Several analyses conducted by the AQAWG focussed on identifying the spatial and temporal extent and magnitude of the transport of ozone and precursors. Measurements of ozone, precursors, and meteorological conditions conducted as part of both the 1995 SOS Nashville/Middle Tennessee ozone study, and the 1995 NARSTO Northeast field study were analyzed for this purpose (Edgerton and Hartsell, 1996; Edgerton, 1997a; Ray et al., 1997; Vukovich, 1996; Blumenthal et al., 1997; Hudischewskyj and Douglas, 1997). In addition, long-term data sets of routine air quality and meteorological measurements were used to examine spatial ozone and temperature correlation patterns and to compute air parcel trajectories (Poirot and Wishinski, 1996a,b,c; Wishinski and Poirot, 1996; Schichtel and Husar, 1996, 1997). Daily back trajectories ending at 23 monitoring sites located throughout the OTAG domain were computed using seven summers (1989 - 1995) of three-dimensional gridded wind fields and variations in the trajectory patterns with ozone concentrations at the receptor sites were analyzed. Principal findings of these analyses are summarized below.

One day transport of ozone within plumes from urban areas and major power plants has been demonstrated using aircraft data (NRC, 1991 and references therein). In addition, impacts of distinct power plant plumes and urban plumes have been noted at several rural sites in the Southeast (Edgerton and Hartsell, 1996). Aircraft measurements of NOx, NOz, and O3 made within the Cumberland and Johnsonville power plant plumes located near Nashville (Meagher, 1996) indicated that, during these summer daytime measurement periods, essentially all of t

he NOx is converted to NOz within 30 - 100 km of the source. Thus, ozone production due to NOx in the plume ceases within 100 km of the power plant. These results differ somewhat from those the earlier Tennessee Plume Study in which aircraft measurements of the Cumberland plume conducted in August, 1978 indicated ozone production continuing beyond 110 km to at least 160 km (Gillani and Pleim, 1996).

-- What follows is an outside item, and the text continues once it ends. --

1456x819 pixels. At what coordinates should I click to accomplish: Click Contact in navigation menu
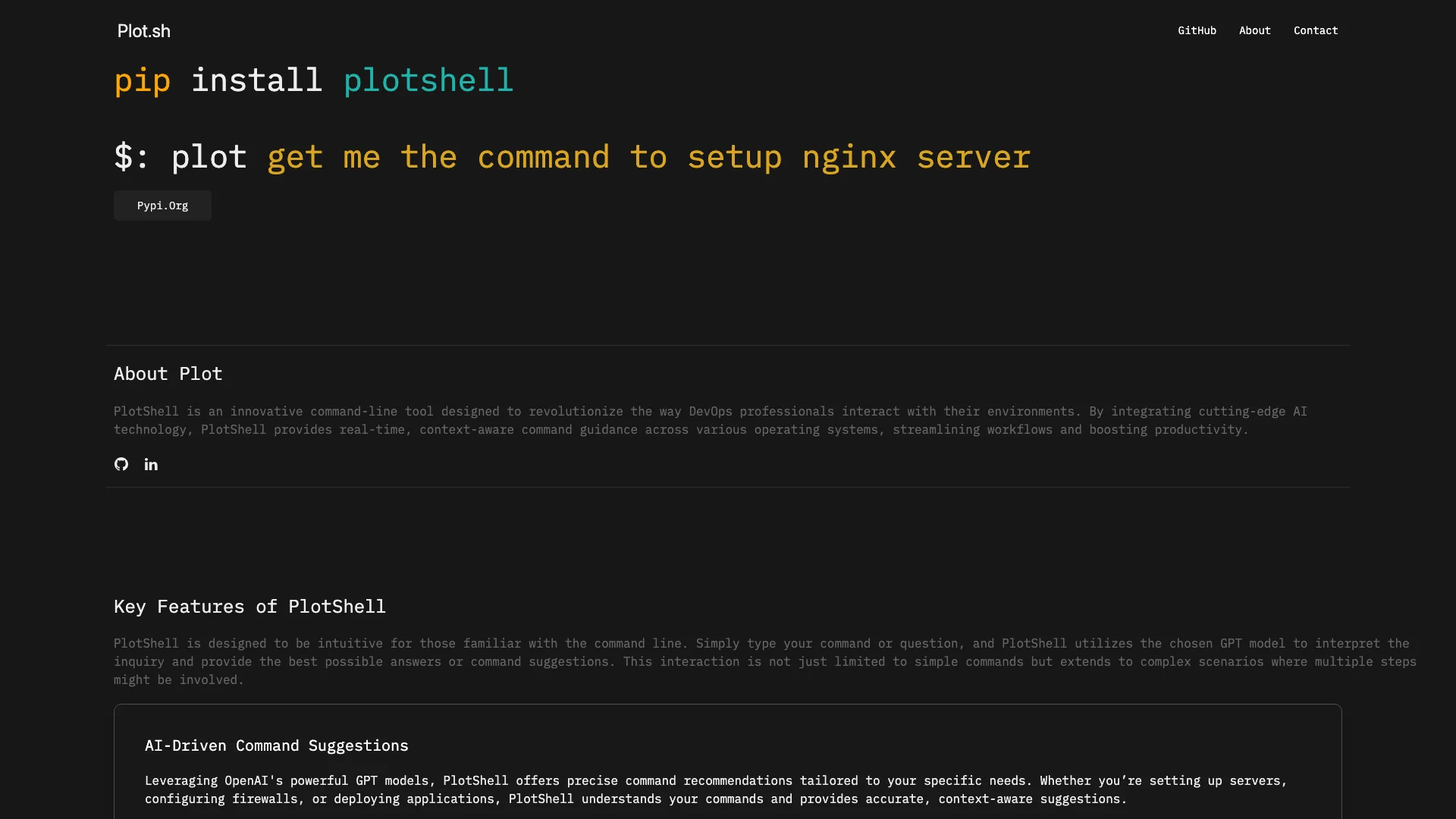point(1315,30)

Differences in the distance estimates between these two studies may be related to differences in mean plume transport wind speeds, as well as other meteorological and air quality factors. It is important to note that, under the right conditions, power plant plumes may travel relatively long distances overnight with little loss of NOx and thus be available to participate in photochemical reactions at distant locations on the following day. Trainer (1993) shows that ambient O3/NOz concentration ratios provide a measure of the efficiency of ozone production, i.e. essentially the amount of ozone produced during the lifetime of each NO2 molecule. Planetary boundary layer measurements of O3/NOz ratios from aircraft and surface sites made within the power plant plumes and the Nashville urban emissions plume indicate that ozone formation efficiency as measured by this ratio is 65 - 70 percent greater in the urban plume as compared to the power plant plumes (Meagher, 1996). Thus, on a per unit emissions basis, urban area source NOx emissions may be more important to same day ozone formation than elevated point source NOx emissions.

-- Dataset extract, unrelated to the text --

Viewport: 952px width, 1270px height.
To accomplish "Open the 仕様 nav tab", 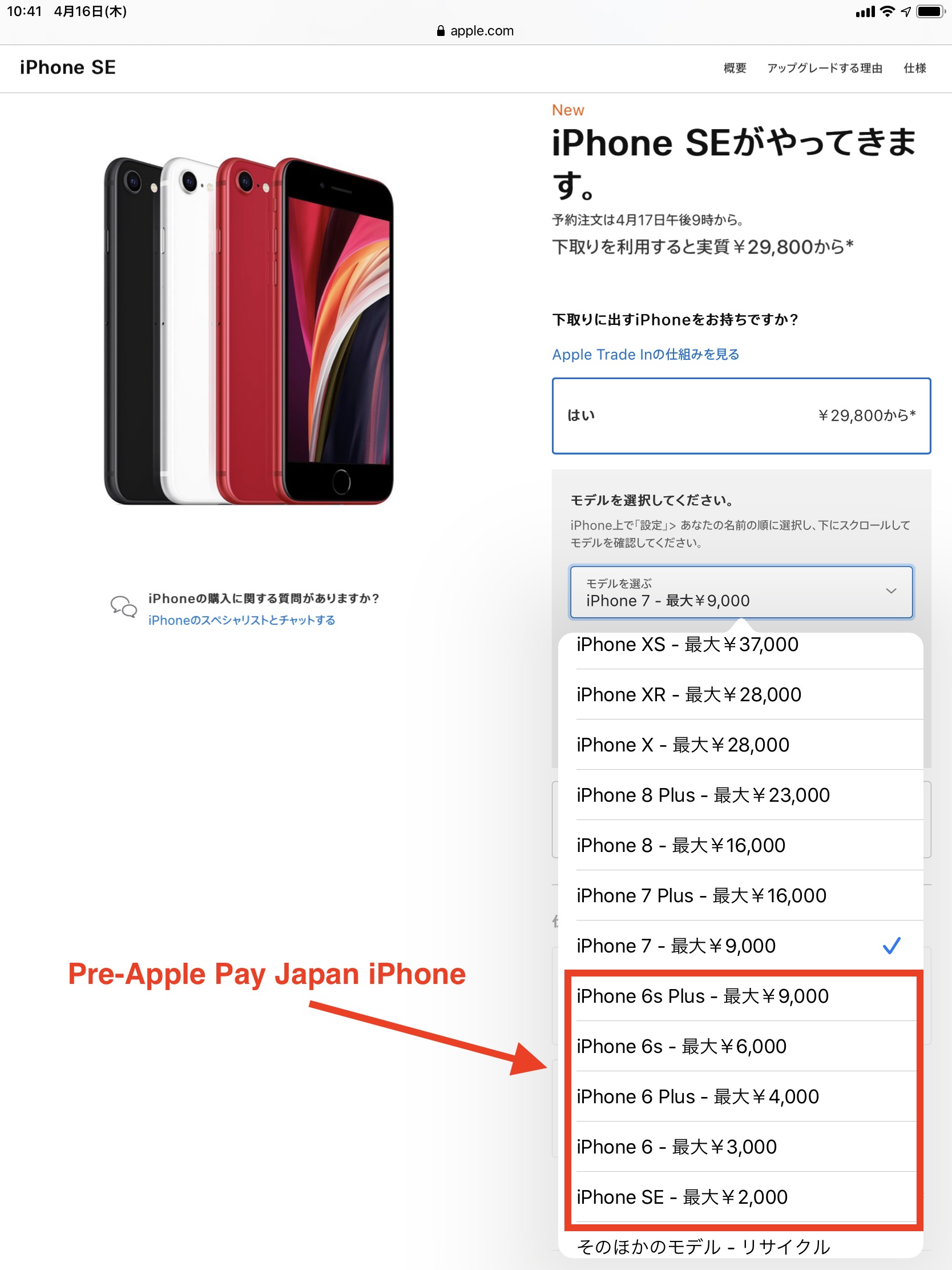I will click(915, 69).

Conditions during ozone episodes are conducive to longer transport distances over one to two day periods in the northeastern portion of the OTAG domain (coinciding with higher average wind speeds and a more organized flow pattern) than in the southeastern portion of the domain where average wind speeds are lower and the flow pattern is less well organized. Evidence of this can be found in the "source regions of influence" and residence time analyses conducted by Schichtel and Husar (1997, 1996), and in the residence time analysis, autocorrelations, and lagged inter-regional correlations computed by Poirot and Wishinski (1996a,b,c).

Analyses of the July 11-15 ozone episode in Nashville (Meagher, 1996) indicate that this episode was primarily a result of local emissions - the area of high ozone (with concentrations up to 80 ppb above a 60 - 70 ppb regional background) was restricted to the immediate metropolitan area and did not extend away from it in any direction. However, the frequency of such "home grown" episodes vs. regional episodes was not examined.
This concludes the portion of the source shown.